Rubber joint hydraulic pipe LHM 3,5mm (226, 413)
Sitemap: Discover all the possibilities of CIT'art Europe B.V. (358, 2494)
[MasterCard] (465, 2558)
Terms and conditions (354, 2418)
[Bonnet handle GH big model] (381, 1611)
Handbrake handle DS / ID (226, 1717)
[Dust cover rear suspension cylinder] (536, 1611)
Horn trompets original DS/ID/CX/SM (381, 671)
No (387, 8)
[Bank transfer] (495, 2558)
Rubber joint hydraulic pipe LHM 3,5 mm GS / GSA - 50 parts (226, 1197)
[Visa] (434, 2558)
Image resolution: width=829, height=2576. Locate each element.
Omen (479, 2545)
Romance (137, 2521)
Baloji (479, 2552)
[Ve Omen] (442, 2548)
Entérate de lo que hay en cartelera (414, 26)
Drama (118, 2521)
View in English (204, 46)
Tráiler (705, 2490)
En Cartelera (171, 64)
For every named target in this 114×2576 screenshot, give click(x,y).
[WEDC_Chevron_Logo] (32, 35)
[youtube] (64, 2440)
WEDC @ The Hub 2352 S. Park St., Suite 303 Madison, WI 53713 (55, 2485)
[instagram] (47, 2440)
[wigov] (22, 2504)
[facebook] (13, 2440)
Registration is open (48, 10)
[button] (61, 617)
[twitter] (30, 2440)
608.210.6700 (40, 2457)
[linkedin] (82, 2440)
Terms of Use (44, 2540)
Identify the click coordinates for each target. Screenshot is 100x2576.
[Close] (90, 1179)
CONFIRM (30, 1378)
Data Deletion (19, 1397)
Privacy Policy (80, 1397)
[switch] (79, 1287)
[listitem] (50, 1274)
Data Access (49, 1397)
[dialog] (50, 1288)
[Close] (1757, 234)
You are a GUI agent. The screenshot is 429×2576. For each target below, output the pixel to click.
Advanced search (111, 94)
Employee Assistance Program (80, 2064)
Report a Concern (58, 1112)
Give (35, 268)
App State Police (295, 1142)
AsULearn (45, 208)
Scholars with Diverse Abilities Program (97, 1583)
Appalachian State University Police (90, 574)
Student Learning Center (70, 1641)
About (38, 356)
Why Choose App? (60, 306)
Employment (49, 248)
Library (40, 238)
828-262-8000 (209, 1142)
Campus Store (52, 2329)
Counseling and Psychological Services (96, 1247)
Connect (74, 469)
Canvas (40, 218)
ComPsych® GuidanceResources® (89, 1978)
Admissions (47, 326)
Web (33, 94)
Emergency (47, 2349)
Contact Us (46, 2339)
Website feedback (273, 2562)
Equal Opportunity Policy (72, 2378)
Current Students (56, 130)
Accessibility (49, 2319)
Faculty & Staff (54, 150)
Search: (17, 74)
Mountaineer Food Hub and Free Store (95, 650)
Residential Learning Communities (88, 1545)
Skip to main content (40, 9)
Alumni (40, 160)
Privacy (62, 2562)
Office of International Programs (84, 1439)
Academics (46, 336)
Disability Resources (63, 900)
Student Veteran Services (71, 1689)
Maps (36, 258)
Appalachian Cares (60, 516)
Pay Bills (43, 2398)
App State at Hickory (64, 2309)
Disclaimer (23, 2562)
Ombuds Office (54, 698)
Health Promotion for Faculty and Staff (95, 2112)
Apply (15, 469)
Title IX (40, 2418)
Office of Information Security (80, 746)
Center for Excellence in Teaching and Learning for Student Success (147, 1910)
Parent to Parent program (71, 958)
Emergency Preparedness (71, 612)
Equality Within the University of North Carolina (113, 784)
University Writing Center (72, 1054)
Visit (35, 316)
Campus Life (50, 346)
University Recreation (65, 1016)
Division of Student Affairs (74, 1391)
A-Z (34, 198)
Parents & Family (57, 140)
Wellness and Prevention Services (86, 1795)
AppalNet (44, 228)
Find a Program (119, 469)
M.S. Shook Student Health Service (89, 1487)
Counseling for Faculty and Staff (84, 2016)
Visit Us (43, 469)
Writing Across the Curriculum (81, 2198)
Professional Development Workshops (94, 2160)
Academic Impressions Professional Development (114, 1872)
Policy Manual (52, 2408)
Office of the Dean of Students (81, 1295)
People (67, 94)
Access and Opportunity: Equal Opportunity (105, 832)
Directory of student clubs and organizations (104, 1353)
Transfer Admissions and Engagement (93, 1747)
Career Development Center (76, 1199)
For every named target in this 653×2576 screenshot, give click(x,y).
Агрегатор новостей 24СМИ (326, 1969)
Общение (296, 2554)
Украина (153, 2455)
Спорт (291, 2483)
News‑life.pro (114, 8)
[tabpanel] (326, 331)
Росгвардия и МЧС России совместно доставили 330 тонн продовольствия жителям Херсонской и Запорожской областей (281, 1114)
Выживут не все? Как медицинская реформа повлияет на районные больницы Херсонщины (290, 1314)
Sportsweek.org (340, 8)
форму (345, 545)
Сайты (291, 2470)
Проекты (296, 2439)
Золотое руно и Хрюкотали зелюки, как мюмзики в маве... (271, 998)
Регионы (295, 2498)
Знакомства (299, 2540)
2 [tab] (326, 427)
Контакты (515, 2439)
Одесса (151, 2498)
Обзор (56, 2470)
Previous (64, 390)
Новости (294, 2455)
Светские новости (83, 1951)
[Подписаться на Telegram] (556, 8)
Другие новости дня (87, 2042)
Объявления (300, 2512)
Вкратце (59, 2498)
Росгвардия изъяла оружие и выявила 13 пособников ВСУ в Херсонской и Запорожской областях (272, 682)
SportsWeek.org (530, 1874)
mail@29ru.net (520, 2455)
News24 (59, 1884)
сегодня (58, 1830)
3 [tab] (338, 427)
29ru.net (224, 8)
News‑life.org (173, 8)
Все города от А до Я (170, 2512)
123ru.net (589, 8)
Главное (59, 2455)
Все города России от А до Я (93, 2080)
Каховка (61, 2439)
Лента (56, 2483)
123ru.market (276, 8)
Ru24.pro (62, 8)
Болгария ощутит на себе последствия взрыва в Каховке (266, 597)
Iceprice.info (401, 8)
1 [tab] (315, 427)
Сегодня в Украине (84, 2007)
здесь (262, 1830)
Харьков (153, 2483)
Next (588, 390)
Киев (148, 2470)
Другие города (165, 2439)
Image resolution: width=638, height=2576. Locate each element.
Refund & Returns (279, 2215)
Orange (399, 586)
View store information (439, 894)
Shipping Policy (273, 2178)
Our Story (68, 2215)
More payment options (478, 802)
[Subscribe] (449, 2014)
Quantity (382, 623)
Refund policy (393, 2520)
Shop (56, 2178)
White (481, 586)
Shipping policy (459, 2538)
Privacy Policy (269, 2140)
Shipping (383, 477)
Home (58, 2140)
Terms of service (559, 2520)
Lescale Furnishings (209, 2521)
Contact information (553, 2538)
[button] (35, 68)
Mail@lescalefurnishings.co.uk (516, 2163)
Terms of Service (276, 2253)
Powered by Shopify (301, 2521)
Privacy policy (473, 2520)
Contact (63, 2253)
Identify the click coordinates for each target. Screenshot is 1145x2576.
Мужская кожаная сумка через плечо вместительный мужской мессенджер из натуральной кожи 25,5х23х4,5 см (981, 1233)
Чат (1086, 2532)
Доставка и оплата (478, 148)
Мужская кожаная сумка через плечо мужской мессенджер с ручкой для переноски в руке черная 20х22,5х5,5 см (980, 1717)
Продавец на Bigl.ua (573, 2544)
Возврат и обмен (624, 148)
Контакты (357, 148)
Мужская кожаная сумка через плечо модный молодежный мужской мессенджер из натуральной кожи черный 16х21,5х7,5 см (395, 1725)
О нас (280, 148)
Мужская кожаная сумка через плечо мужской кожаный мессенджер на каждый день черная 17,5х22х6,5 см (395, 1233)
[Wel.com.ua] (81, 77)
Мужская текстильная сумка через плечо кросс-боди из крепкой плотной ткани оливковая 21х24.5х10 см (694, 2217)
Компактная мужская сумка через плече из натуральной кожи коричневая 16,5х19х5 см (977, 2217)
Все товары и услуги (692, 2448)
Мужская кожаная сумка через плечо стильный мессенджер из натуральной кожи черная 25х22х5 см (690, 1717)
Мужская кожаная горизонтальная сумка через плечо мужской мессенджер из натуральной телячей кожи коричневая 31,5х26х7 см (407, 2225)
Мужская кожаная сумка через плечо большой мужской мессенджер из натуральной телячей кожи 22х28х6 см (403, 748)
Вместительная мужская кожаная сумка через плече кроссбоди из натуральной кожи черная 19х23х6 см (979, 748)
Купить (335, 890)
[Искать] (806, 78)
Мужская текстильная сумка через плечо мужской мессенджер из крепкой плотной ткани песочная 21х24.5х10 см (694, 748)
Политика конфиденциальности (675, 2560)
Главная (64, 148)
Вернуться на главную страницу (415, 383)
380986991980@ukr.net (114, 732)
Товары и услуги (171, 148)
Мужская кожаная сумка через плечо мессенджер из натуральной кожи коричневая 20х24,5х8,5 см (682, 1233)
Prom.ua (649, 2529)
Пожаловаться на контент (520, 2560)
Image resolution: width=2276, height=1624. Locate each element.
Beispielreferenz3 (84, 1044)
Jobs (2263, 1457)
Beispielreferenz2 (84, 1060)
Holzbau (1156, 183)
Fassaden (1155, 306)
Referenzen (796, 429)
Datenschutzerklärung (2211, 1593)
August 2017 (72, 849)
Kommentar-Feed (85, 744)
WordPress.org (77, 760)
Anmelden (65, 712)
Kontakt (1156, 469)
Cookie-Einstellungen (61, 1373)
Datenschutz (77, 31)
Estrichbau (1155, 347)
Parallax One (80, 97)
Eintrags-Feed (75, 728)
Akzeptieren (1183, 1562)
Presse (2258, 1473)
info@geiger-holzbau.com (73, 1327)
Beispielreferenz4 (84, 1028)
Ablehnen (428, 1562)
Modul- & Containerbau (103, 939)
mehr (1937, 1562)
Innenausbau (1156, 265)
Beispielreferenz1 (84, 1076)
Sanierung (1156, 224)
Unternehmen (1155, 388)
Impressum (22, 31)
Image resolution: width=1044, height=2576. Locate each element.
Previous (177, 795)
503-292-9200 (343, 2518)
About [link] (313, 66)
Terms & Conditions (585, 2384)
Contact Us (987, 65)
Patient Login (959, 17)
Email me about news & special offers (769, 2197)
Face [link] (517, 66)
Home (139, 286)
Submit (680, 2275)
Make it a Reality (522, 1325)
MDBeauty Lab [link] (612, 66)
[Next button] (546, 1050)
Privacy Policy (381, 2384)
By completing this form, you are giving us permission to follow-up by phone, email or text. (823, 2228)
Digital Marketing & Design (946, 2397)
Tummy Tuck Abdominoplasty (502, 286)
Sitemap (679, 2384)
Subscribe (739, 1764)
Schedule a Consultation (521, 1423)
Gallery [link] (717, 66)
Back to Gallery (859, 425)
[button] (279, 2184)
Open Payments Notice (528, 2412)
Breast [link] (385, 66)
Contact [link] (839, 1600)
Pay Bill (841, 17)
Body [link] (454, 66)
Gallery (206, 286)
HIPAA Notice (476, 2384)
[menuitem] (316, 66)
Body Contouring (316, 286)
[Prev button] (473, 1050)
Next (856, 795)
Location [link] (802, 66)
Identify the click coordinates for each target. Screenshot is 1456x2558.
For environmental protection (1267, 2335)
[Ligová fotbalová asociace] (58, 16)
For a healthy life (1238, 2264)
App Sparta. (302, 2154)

-*-*-

* _Exercise brief_:
All lines in the entries above that include "коричневая" should be found and copied.

* _Exercise solution_:
Компактная мужская сумка через плече из натуральной кожи коричневая 16,5х19х5 см (977, 2217)
Мужская кожаная горизонтальная сумка через плечо мужской мессенджер из натуральной телячей кожи коричневая 31,5х26х7 см (407, 2225)
Мужская кожаная сумка через плечо мессенджер из натуральной кожи коричневая 20х24,5х8,5 см (682, 1233)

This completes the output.